I believe in universal human worth, human rights of all people, natural rights, and international law—flawed, hypocritical, and ineffective as it can be, it’s still a beacon. My values have long driven my support for peace, an end to Israeli occupation, equality, self-determination for Palestinians. That’s still true, even though right-wingers in Israel assume that left-wingers will now admit that on Oct. 7, Hamas proved that Palestinians cannot be trusted, that there is truly no partner for peace. This is a strange argument, since no left-winger ever saw Hamas as a friend; Hamas was always an enemy of peace. Right-wingers also argue Oct. 7 proves that Hamas is embedded within Palestinian society—after all, once Hamas breached the barrier around Gaza, regular Palestinians joined in, and opinion polls among Palestinians show appalling levels of support for Hamas, especially since Israel’s invasion.
These are terrible truths. Why has Hamas’ strategy held appeal? Hamas has always championed military force to fight Israel rather than negotiations, promising it can win the release of prisoners and champion the Palestinian cause. But consider the path of negotiations: over decades, each round failed, for which each side bears some blame; in the meantime, Israeli occupation, settlements, and de facto annexation spread. The world largely moved on.
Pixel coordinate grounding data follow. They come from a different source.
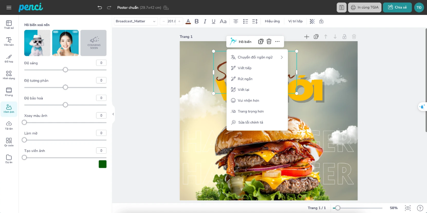Viewport: 427px width, 213px height.
Task: Click the dark green color swatch
Action: click(x=102, y=164)
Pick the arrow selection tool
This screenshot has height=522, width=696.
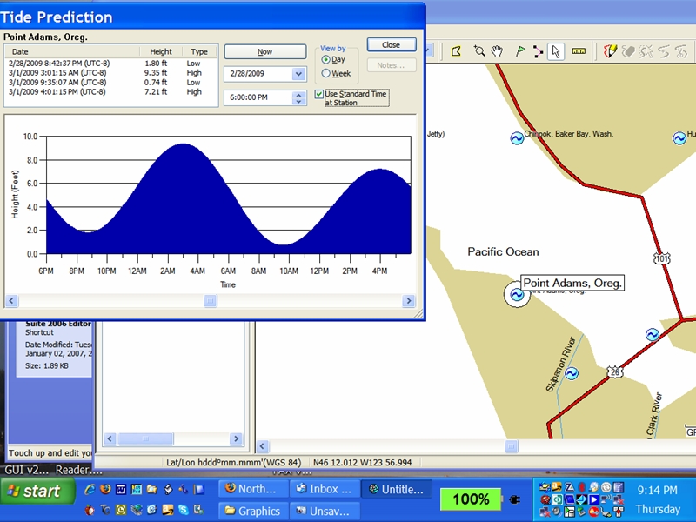[x=557, y=52]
Now, after the use of force, the Palestinian cause is on the global stage. And Israel has released hundreds of Palestinian prisoners, just as Hamas promised. But I’m not blaming Israel alone. It’s the cycle of unresolved conflict that makes military force the strongest currency on both sides, the only game in town. The only way to stop speaking through violence is to end the conflict.
“But we tried peace,” the right wing replies, “and we tried land withdrawals—look where they led us.” This is wrong; Israel maintained tight control over Gaza from the outside, and near-complete control over the West Bank, without ever reaching a comprehensive political agreement. Negotiations, like Oslo, are not the same as reaching and implementing full peace agreements. When Israel has done that with Egypt and Jordan, it’s been a remarkably enduring (if not warm) success. The right wing rarely accounts for how Israel’s complete withdrawal from the Sinai Peninsula laid the foundation for a lasting peace.
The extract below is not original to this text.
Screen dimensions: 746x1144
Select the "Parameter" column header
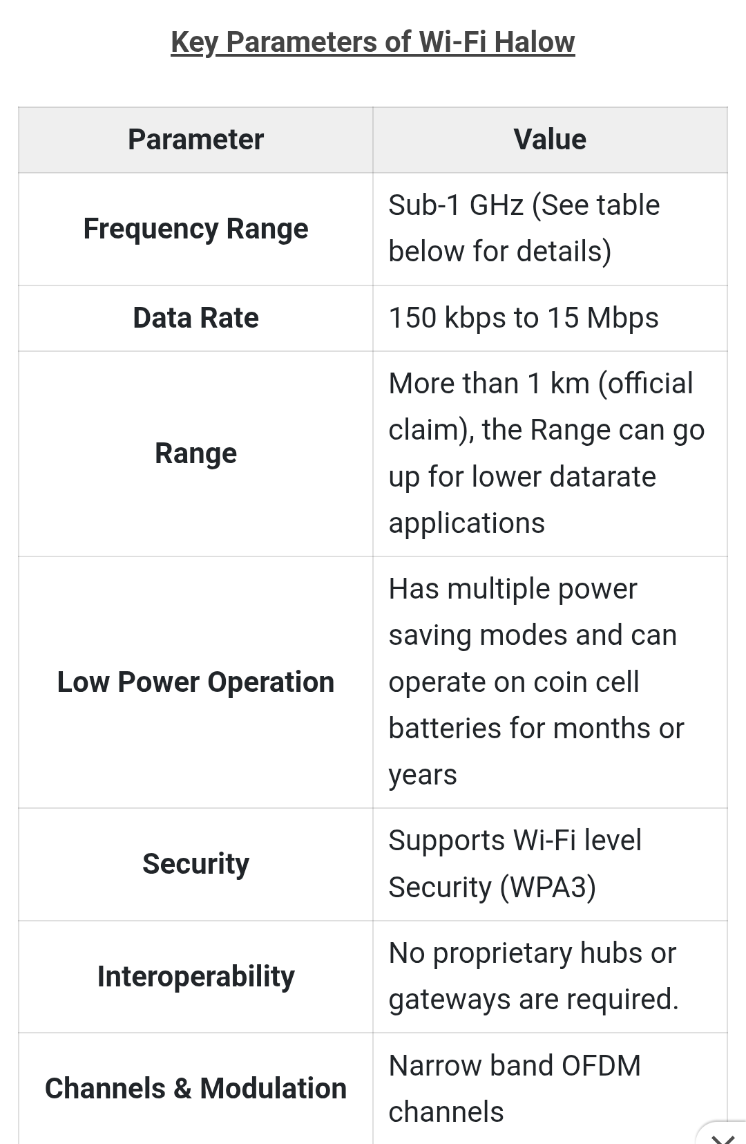[x=195, y=140]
The right is right on one thing: peace won’t bring perfect security. Hamas unleashed the suicide bombings of the 1990s to destroy the Oslo process. In the 2000s, both Hamas and Fatah’s Tanzim committed horrible attacks against civilians. But all that was in the wake of a failed process, not a result of peace.
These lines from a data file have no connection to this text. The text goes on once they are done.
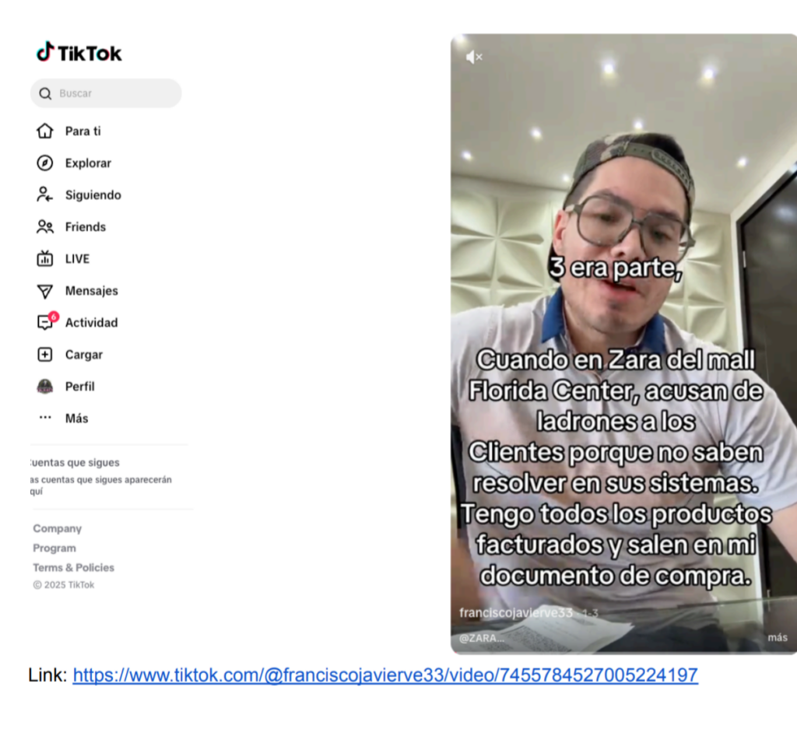
Task: Click the TikTok logo
Action: 79,53
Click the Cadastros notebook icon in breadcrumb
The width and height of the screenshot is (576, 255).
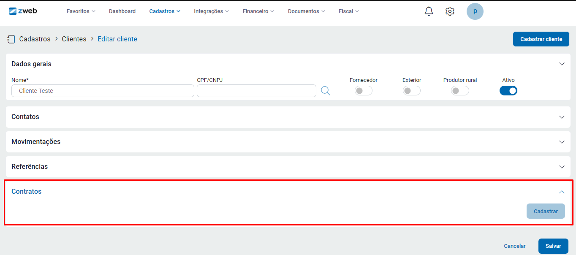(x=11, y=39)
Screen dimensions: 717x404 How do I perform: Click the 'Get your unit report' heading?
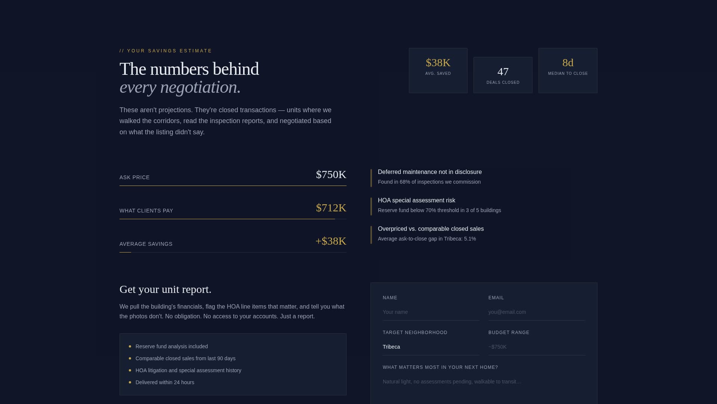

Peace cannot save all lives. Northern Ireland saw a gruesome bombing after the Good Friday agreement. The U.S. has daily mass shootings; Norway had Anders Behring Breivik, who slaughtered 77 people; New Zealand had the Christchurch shooter. No one can delete human madness; but living under miserable conditions—endless conflict, zero freedom, over 45% unemployment in Gaza before the war, ruined individual and national pride—sucks all sorts of people into the vortex of extremism who would otherwise have taken a different direction. Behavior that looks crazy in normal life seems suitable in a crazed, intolerable reality. Some Palestinians dubbed the wave of lone-wolf attacks in 2015–2016 the “suicide intifada,” driven mostly by youth who knew the Israelis would execute them on the spot. No, peace cannot provide perfect security.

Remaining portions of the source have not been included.